I am trying to move a single file (call it foo.txt) from one repository to another (unrelated) repository, preserving its history. ebneter's question shows how to do this for a subdirectory. taw's question has some hints and suggestions, but not a step-by-step procedure to follow. jkeating's question looked promising, but didn't work for me. Google searches came up empty for this particular use case. What I am looking for is a clear sequence of commands to accomplish this.
The sequence of commands I started to follow was this:
$ git clone source-repo/ source-repo-copy
$ cd source-repo-copy
$ git filter-branch --tree-filter 'test ! "$@" = "foo.txt" &&
git rm --cached --ignore-unmatch $@ || true' --prune-empty
The logic of my filter command is to git rm
all files that are not foo.txt. I added the || true
to the command to force it to have a zero return value to satisfy filter-branch.
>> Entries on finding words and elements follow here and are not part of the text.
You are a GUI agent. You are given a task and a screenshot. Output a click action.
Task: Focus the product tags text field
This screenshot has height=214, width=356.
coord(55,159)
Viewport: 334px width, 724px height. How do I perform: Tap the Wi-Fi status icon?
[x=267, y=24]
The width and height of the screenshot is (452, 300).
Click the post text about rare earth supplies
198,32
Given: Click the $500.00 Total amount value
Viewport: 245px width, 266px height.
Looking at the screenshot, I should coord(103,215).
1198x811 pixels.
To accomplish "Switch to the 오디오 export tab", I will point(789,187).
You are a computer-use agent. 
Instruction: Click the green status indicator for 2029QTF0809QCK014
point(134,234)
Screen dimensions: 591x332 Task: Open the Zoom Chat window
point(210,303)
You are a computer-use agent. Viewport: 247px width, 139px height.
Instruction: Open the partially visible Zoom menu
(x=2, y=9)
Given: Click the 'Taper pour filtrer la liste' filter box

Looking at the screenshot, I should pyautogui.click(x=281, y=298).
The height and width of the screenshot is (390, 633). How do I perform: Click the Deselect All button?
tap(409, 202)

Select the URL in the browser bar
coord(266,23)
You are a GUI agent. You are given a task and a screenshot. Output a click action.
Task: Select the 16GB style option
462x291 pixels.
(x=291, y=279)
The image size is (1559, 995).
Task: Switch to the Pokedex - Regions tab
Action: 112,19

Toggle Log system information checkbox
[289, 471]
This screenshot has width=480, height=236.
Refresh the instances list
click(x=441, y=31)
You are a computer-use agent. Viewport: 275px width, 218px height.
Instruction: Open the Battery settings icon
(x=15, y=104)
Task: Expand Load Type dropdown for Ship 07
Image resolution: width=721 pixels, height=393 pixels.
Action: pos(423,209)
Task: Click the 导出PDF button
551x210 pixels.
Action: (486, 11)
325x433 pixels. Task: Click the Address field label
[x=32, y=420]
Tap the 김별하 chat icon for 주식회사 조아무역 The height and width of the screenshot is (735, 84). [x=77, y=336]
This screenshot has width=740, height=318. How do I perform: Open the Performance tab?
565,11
My intention was to set source-repo-copy as a remote for my target repository (target-repo), and assuming git filter-branch
filtered out everything but foo.txt, fetch and merge source-repo-copy into target-repo. Unfortunately, the git filter-branch
command seemed to have no effect. It ran with no errors and appeared to grind through the 600+ commits in source-repo, but when it finished, the git log
and files in source-repo-copy looked the same. Shouldn't all files but foo.txt be missing and all commits that didn't touch it be gone from the log?
At this point I don't know how to proceed. Any suggestions?